Co do PS500e kontra RS2e, warto dodać jeszcze pare rzeczy:
- RS2e bardziej klimatyczne, cieplejsze ogólnie grające radosniej
- RS2e wysuwają średnicę do przodu
- PS500e mają większą ogólną rozdzielczość dźwięku
- bas w PS500e ma wiekszą głębię i twardszą fakturę, ale nie posiada podobnie jak RS2e realnego zejścia do samego dołu, z czym że jest po prostu cięższy od RS2e, jeśli bas w Grado można w ogóle nazwać ciężkim, dół w RS2e posiada za to wrażenie napowietrzenia i ma dobry "slam" który wzmacnia uderzenia bębnów
-PS500e nie wysuwają srednicy dlatego potrafią zagrać z dobrym DACiem z dalszej perspektywy ogólnej
- po ostatnich poprawkach w torze (zasilacz do ampa plus kabel USB Extreme by majkel) wyszła totalna przewaga PS500e nad RS2e w sferze sopranów - całkowite wejscie w trójwymiar, pogłosy z zarejestrowanych w nagraniach dźwięków mających wzmagać wrażenia przestrzenne, w elektronice wypełniają powietrze po prostu, nareszcie pojąłem teraz o co chodziło Klaytonowi w realizacji jego nowej płyty, jest taki kawałek Celldweller - Heart on, na nim RS2e i PS500e to totalnie dwa inne widowiska, teraz łeb łeb na moim torze widać te 100 dolarów różnicy w cenie na tych słuchawkach. Wczesniej uważałem te 600 dolarów za PS500 wzgledem 500 dolarów za RS2e za totalnie bezzasadne.
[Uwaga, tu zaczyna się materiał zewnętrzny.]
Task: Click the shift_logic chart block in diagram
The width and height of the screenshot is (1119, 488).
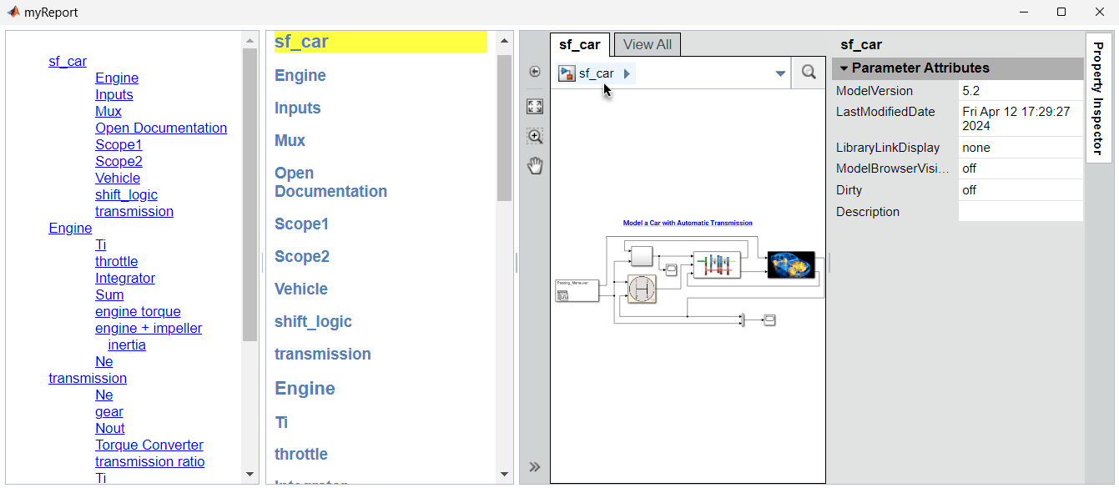Action: [x=642, y=289]
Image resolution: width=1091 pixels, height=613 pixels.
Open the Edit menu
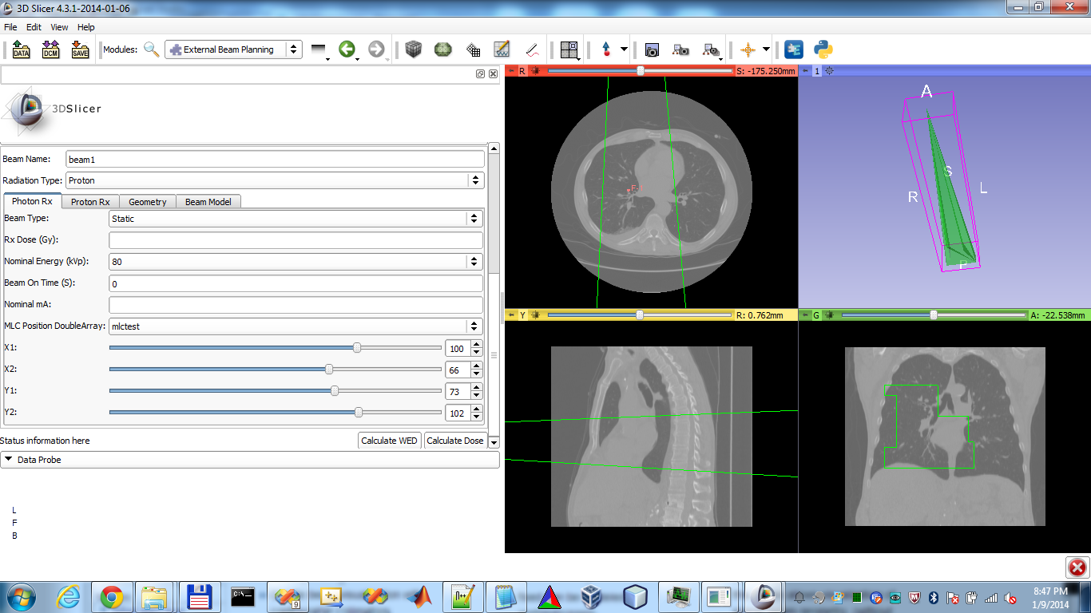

Wolałem słuchac RS2e ze względu na barwę, PS500e poszły w odstawkę, teraz one górują ze względu na bardziej perspektywiczny dźwięk, lepsze soprany, większą szybkość, głębszy lepiej wypełniony cięższy bas który ma solidniejszą podstawę. Lepiej sprawdzają się w elektronice a dlaczego wolę słuchać na nich niż na zamkniętych DT150, to proste - większa otwartość, wszystko jest lepiej ułożone na scenie, naturalne propagowanie dźwięku, lepsza dynamika. To co na PS500e jest super rozłożone i poszatkowane jakby na scenie zeby złożyć się w mózgu na świetny spektakl, na DT150 jest jakby zbite do kupy tylko porozsuwane na boki i nic więcej, naprawdę biedny efekt po tym jak posłuchasz PS500e w dobrym torze. Po wpieciu tego USB od majkela sopran mi zrobił z jajek druty telegraficzne i tutaj PS500e totalnie poskładały RS2e w tej sekcji pasma, jak mistrz składa uczniaka na macie. Właśnie w tym kawałku np. Słuchałem go wiele razy ale z tym kablem urwał dupę na PS500e. Generalnie PS500e - wszystko da się słuchać ale z naciskiem na takie nowoczesne rzeczy gdzie dominują jakieś sztuczne źródła dźwięków, będą tu błyszczeć. RS2e w spokojniejszych utworach instrumentalnych, gdzie dominuje, klimat wokaliza, ale elektronikę też ogarną z tym że bas ma mniej ciężaru a soprany nie wspomagają tak wrażeń przestrzennych. Odstawiając RS1e na bok chyba mogę śmiało przybić na pudełko po PS500e pieczątkę "najlepsze małe Grado z nowej serii". RS2e są tuż za nimi.